**Provided information**
>>>

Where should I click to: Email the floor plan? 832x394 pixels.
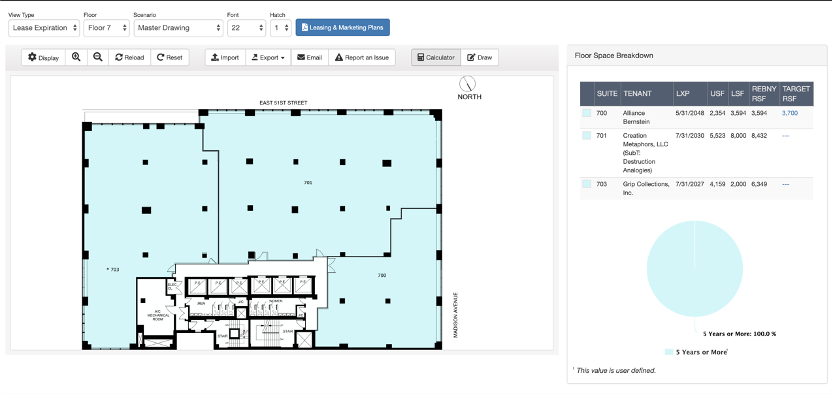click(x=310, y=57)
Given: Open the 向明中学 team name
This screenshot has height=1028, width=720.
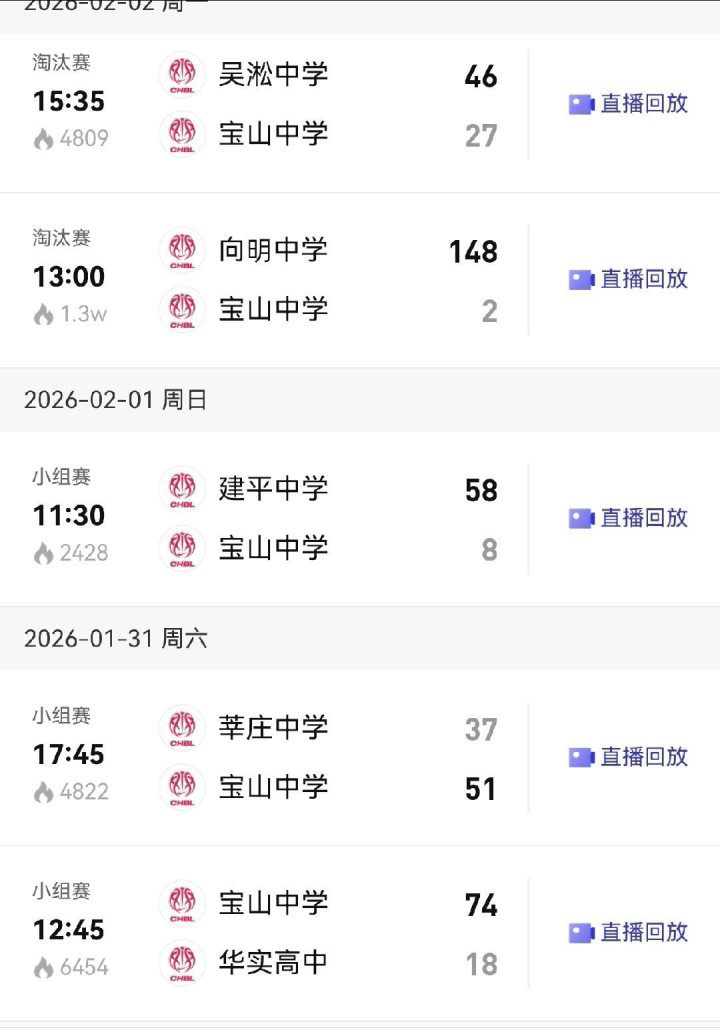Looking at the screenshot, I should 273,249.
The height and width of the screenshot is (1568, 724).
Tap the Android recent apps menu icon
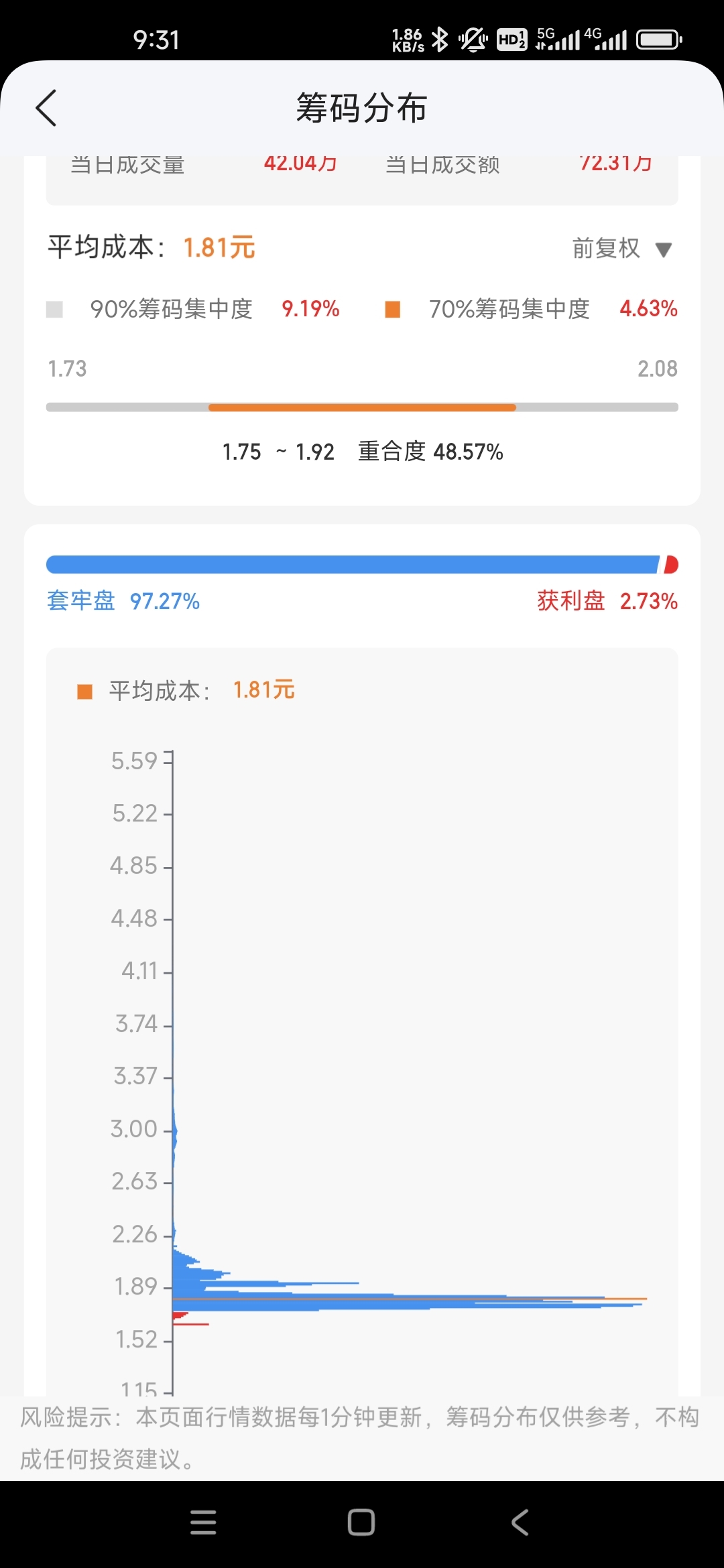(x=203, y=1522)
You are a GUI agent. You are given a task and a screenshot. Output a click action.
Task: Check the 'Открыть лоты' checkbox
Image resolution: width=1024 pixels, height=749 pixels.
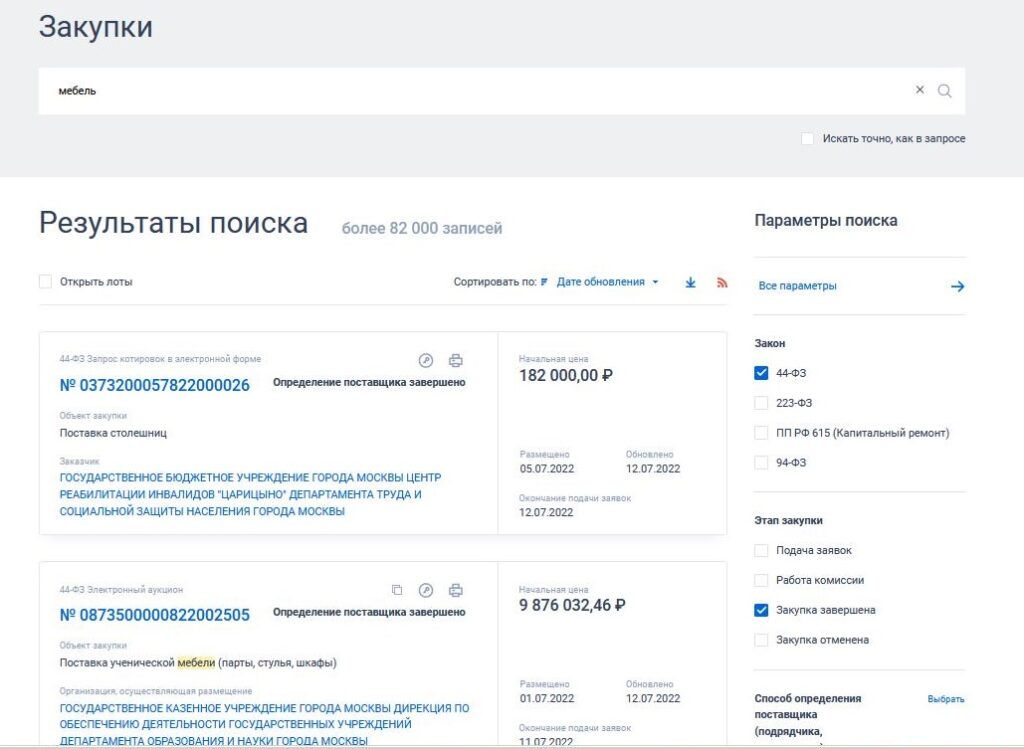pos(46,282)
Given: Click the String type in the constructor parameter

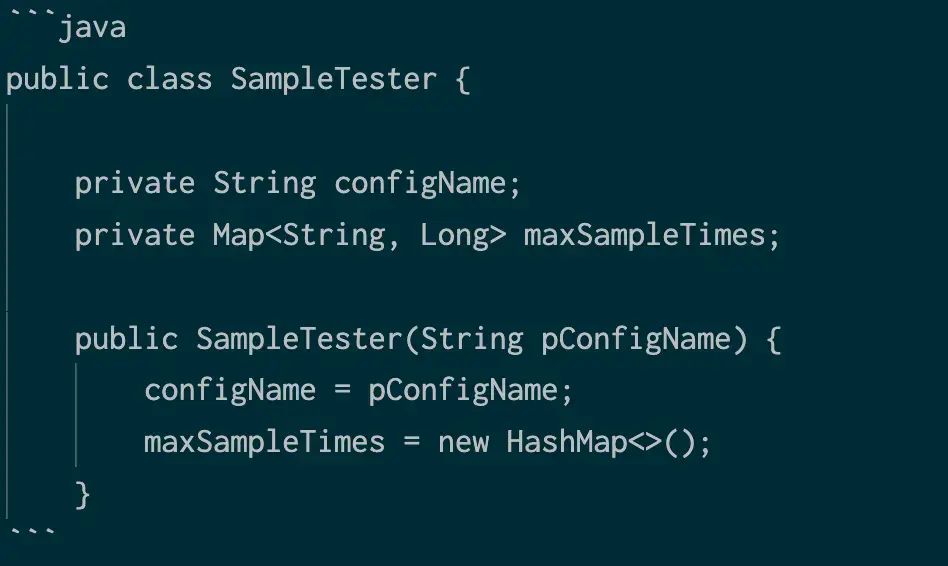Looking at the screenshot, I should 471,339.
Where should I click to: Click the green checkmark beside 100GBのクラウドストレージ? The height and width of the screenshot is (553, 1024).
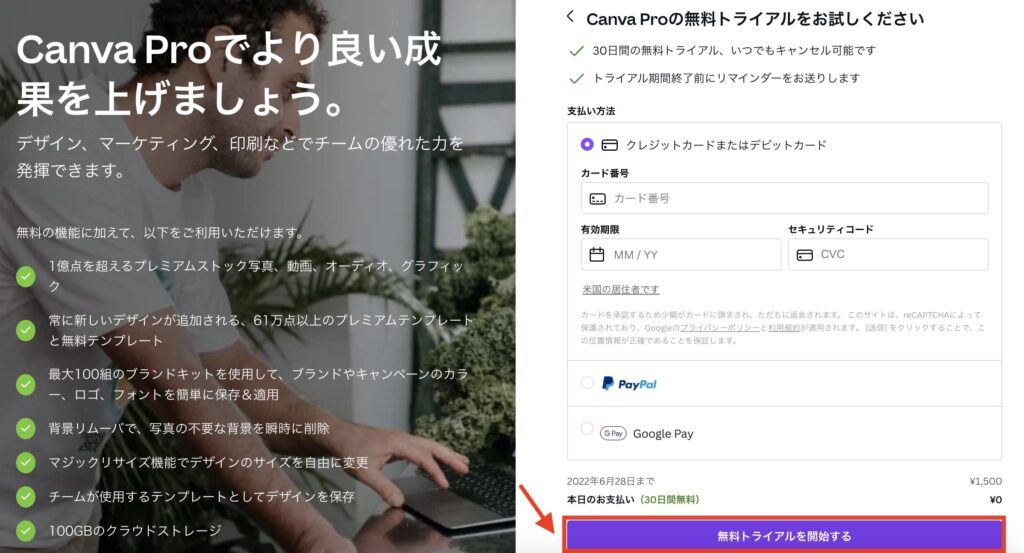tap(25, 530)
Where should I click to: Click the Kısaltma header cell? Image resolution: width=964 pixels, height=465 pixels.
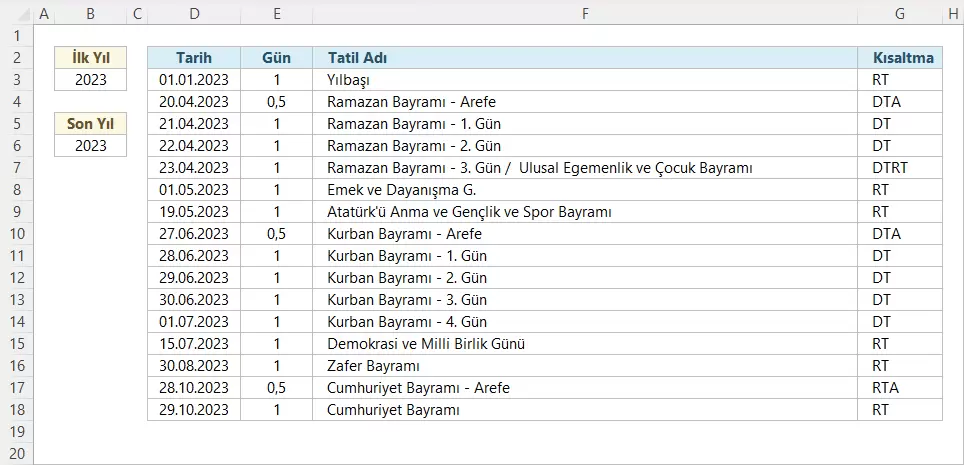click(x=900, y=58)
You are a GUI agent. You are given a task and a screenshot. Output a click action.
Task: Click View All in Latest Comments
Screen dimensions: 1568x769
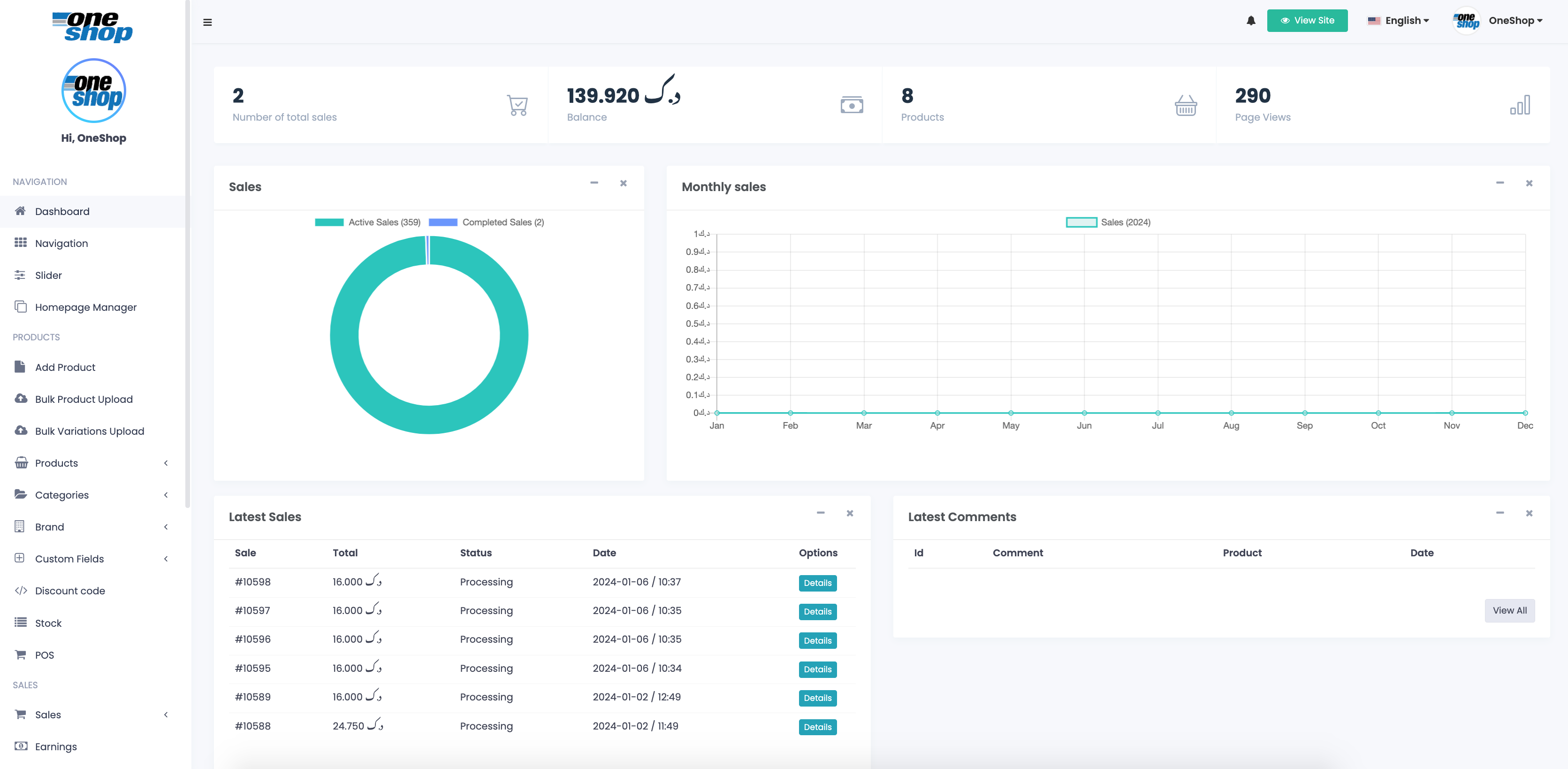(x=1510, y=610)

<<<

**What needs to be done**
Output the entries verbatim, beginning at the line that contains "Where should I click to: Click the Kısaltma" and continuing through the end of the entries, leaving out the pictures.

**Full output**
Where should I click to: Click the Kısaltma header cell? Image resolution: width=964 pixels, height=465 pixels.
click(x=900, y=58)
You are a GUI agent. You are given a task and a screenshot. Output a click action.
Task: Click View All in Latest Comments
Screen dimensions: 1568x769
(x=1510, y=610)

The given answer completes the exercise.